Surely you don't mean that. That would mean that sum([1, 2, 3]) would no 
longer work, since ints are not mutable types with __iadd__.

[...]
> Summing tuples works (with appropriate start=tuple()).  Haven't
> benchmarked, but I bet that's O(N^2).

Correct: increasing the number of tuples being added by a factor of 10 
requires almost a factor of 100 more time:

py> t = tuple([(i,) for i in range(1000)])
py> with Stopwatch():
...     _ = sum(t, ())
...
time taken: 0.003805 seconds
py> t *= 10
py> with Stopwatch():
...     _ = sum(t, ())
...
time taken: 0.230225 seconds
py> t *= 10
py> with Stopwatch():
...     _ = sum(t, ())
...
time taken: 32.206471 seconds

> My argument is that in practical use sum() is a bad idea, period,
> until you book up on the types and applications where it *does* work.
> N.B. It doesn't even work properly for numbers (inaccurate for floats).

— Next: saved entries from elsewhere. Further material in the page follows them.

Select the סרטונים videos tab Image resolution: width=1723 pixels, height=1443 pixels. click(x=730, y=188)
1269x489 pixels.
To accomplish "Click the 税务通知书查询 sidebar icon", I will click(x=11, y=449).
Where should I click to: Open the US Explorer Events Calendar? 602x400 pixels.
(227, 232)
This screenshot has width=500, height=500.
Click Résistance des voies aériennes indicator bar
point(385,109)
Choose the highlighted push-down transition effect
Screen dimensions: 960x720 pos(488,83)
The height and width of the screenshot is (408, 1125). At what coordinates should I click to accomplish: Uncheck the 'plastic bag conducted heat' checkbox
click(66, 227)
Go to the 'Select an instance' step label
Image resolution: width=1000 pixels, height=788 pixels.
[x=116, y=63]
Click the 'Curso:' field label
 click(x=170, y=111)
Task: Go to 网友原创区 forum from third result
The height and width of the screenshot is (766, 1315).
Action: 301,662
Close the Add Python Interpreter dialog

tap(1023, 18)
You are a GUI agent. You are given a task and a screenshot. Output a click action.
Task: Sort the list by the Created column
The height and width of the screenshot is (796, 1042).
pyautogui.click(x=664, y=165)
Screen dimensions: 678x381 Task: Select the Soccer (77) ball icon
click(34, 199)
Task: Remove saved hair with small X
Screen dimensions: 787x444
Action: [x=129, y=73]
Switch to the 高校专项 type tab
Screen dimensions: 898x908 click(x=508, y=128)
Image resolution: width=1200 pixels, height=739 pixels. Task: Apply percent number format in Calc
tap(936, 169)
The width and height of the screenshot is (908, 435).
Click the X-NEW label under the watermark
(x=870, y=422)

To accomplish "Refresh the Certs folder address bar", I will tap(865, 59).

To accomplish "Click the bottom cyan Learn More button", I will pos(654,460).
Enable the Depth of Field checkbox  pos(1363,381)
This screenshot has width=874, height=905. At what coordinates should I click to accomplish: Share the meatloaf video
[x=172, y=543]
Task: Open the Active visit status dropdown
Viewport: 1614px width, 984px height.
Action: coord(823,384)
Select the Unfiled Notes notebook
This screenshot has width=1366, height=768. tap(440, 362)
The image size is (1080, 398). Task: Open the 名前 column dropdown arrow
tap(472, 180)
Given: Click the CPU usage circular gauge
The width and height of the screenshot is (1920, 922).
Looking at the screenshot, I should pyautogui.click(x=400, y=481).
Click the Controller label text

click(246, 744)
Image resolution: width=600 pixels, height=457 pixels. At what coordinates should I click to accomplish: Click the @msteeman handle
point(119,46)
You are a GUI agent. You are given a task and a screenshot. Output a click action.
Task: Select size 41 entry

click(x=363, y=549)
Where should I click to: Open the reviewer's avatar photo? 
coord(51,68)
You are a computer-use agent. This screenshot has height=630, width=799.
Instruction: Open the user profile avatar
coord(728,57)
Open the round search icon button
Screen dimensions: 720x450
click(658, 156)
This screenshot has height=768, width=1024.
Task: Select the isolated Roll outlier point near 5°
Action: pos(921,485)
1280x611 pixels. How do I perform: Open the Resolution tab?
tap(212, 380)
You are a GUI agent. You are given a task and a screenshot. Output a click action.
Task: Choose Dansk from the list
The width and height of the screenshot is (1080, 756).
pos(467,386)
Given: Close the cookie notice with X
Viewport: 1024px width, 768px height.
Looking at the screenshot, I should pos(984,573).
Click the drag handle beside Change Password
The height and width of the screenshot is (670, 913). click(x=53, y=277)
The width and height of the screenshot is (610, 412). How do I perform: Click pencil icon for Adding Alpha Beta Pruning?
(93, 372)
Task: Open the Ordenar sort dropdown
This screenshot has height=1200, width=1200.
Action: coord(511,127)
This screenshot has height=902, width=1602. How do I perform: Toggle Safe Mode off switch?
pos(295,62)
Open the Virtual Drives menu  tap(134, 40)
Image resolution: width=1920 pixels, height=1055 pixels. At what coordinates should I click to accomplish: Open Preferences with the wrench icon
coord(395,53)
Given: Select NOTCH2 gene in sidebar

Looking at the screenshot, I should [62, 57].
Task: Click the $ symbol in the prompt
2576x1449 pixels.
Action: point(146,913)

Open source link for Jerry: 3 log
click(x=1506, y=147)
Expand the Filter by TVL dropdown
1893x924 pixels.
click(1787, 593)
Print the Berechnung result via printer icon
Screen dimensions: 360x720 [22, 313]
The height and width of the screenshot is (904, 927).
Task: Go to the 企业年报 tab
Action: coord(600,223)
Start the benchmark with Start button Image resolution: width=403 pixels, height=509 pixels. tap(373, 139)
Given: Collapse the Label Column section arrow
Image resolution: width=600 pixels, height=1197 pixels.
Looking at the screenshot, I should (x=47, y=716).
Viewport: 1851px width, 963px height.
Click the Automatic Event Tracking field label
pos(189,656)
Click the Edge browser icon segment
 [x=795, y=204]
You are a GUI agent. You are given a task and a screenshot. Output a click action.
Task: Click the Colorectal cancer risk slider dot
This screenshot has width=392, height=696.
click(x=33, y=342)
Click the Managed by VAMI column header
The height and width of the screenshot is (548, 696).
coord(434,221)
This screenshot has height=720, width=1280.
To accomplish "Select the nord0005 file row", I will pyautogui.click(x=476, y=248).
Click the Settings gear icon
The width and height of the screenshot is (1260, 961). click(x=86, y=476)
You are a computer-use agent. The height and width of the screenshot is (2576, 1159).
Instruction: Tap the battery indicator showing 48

sum() works fine for its intended uses, especially:

- summing ints exactly
- "low precision" sums of floats

I put "low precision" in scare quotes because, for many purposes, that 
precision is plenty high enough. For the use-case of adding together a 
dozen or a hundred positive floats of similar magnitude, sum() is fine. 
It's only advanced and high-precision uses where it falls short.

To put it another way: if you want to add the mass of Jupiter to the 
mass of a flea, you probably want math.fsum(). If you want to add the 
weight of an apple to the weight of a banana, both measured on a typical 
kitchen scale, sum() will do the job perfectly adequately.

>  > while we are at it, having the default sum() for floats be fsum()
>  > would be nice
> 
> How do you propose to implement that, given math.fsum is perfectly
> happy to sum integers?

And you really don't want sum(integers) to convert to float by default:

py> from math import fsum
py> fsum([10**30, 1234])
1e+30
py> sum([10**30, 1234])
1000000000000000000000000001234

Insisting that there ought to be one and only one way to sum up is, in 
my opinion, foolhardy, no matter how attractive it might seem. I believe 
that the right way is what Python already has: a simple sum() for simple 
cases, a few specialist sums (including ''.join) for the most common or 
important specialist cases, and leave the rest to third-party libraries 
or code you write yourself. That way the caller can then decide exactly 
what trade-offs between time, memory, convenience, accuracy and 
behaviour they wish, instead of invariably being surprised or 
disappointed by whatever trade-offs the one Über-sum() made.

-- 
Steven